Immigrants’ advocacy groups had been dreading the development. A blogger for the group America’s Voice on Dec. 24 called the coming raids “an extremely disturbing development – a plan that would deport young mothers and their children to places where rape, sexual abuse and murder are commonplace.”

America’s Voice founder Frank Sharry said, “This will be a political nightmare for the Democrats. The specter of raids picking up families and sending them back to violent countries is going to put Hillary Clinton in a difficult position. She’ll have to choose between protecting refugees from Central America, a demand of the Latino community, or standing with the law-and-order position of Obama and Republicans.”

Cecillia Wang, director of the American Civil Liberties Union's Immigrants' Rights Project, called the raids a “scare tactic” that Johnson is using to deport as many people as quickly as possible. “The administration is doubling down on a system that is rigged against these families. Many of these mothers and children had no lawyers because they could not afford them,” she said. “Without counsel, traumatized refugees don't understand what is happening in court and cannot get their legitimate asylum claims heard."

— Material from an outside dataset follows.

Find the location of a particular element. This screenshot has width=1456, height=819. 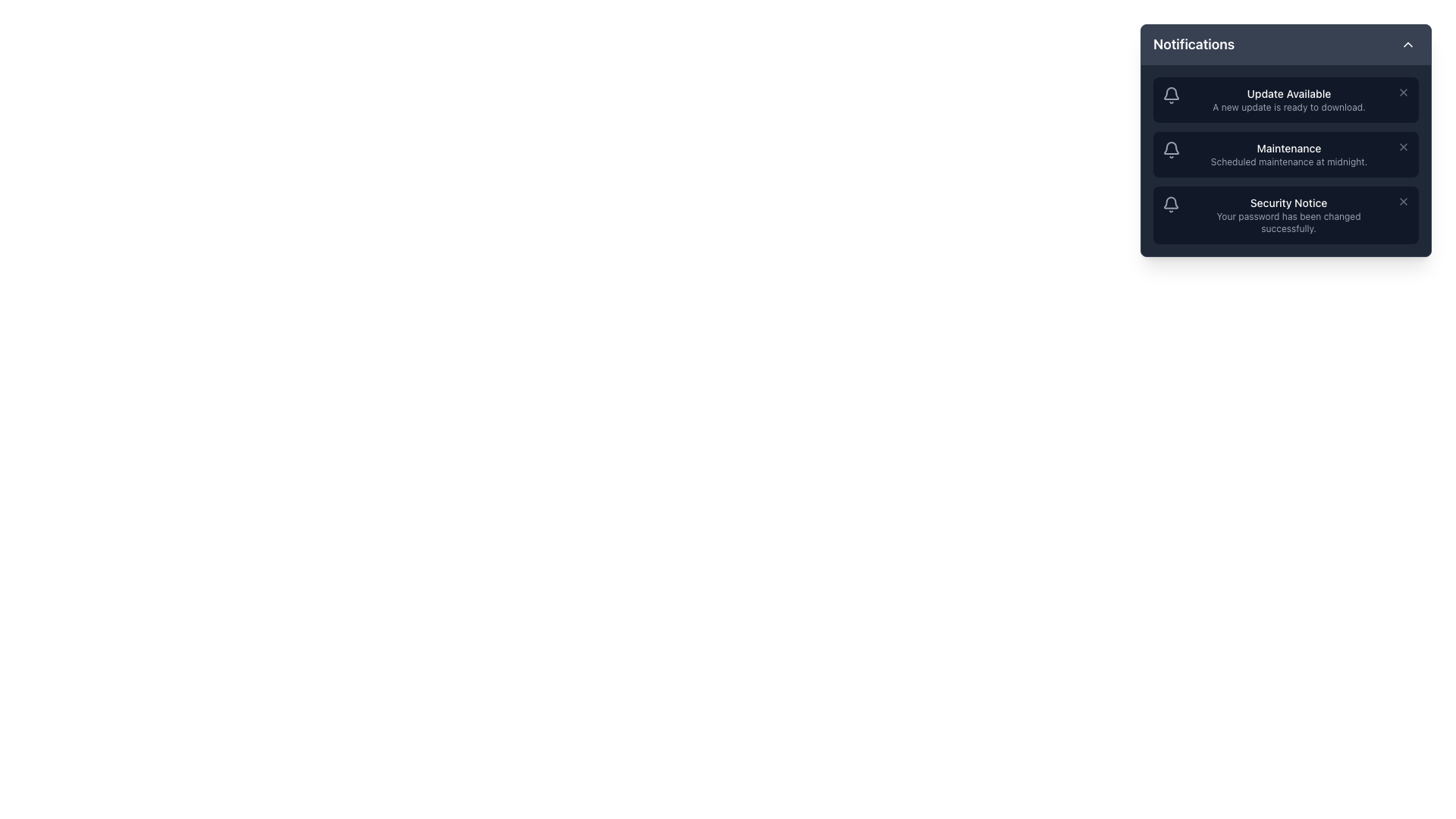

But Marc Rosenblum, deputy director of the nonprofit Migration Policy Institute’s U.S. Immigration Policy Program, told Government Executive that the final version announced by Johnson “appears consistent with DHS enforcement priorities to the extent that it is focused on people who’ve exhausted their appeals. That would address some of the human rights concerns,” he said. “But human rights and immigration advocates would say there is still a question about the due process that families are subjected to in the first place.”

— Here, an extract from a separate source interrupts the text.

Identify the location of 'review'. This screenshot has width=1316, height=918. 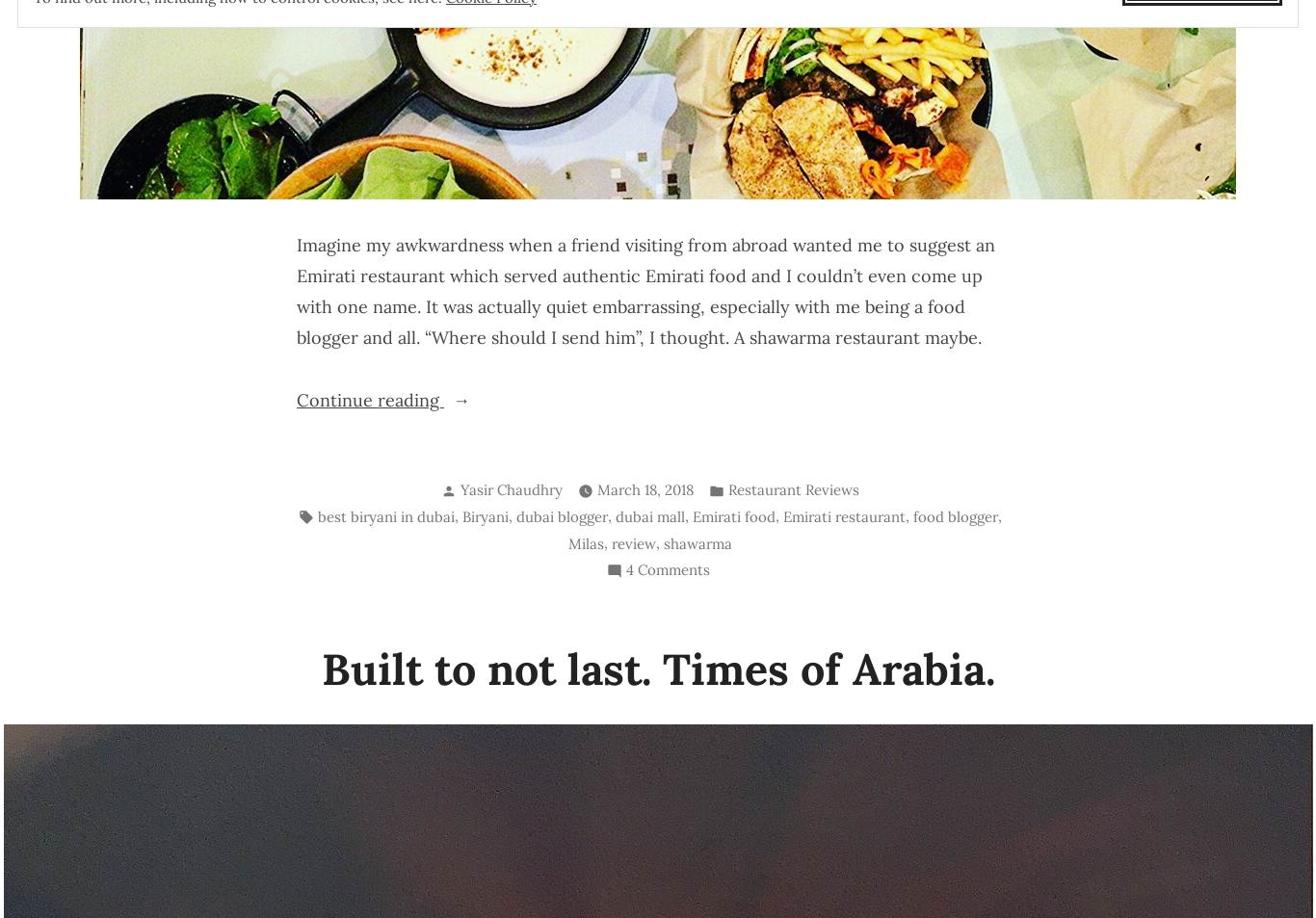
(633, 542).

Many go through the process without legal counsel, Rosenblum noted. “So to a fair extent the current system supports that, but plenty of people will see it as not offering adequate protection to vulnerable populations.”

The largest U.S. Spanish newspaper, La Opinion, complained that mothers and children are now viewed by ICE as the same priority as drug traffickers. “The main motivation for the operative at this moment is to discourage a new wave of migrants coming in from El Salvador, Honduras and Guatemala who risk their lives crossing through Mexico to reach the U.S,” it editorialized. “Dissuasion methods like this do not work, especially in this particular case, as this migration is not primarily economic but resembles more that of refugees escaping in order to survive.”

To top it off,” La Opinion continued, “we are forced to listen to Donald Trump’s cackling, taking credit for this action citing his odious criticism of immigration. It is possible to imagine that the priority of a government led by this millionaire would be to deport mothers and children, but it is unacceptable to see it happening now. These raids must be suspended immediately!”

All three Democratic presidential candidates last week expressed reservations about the reported plan.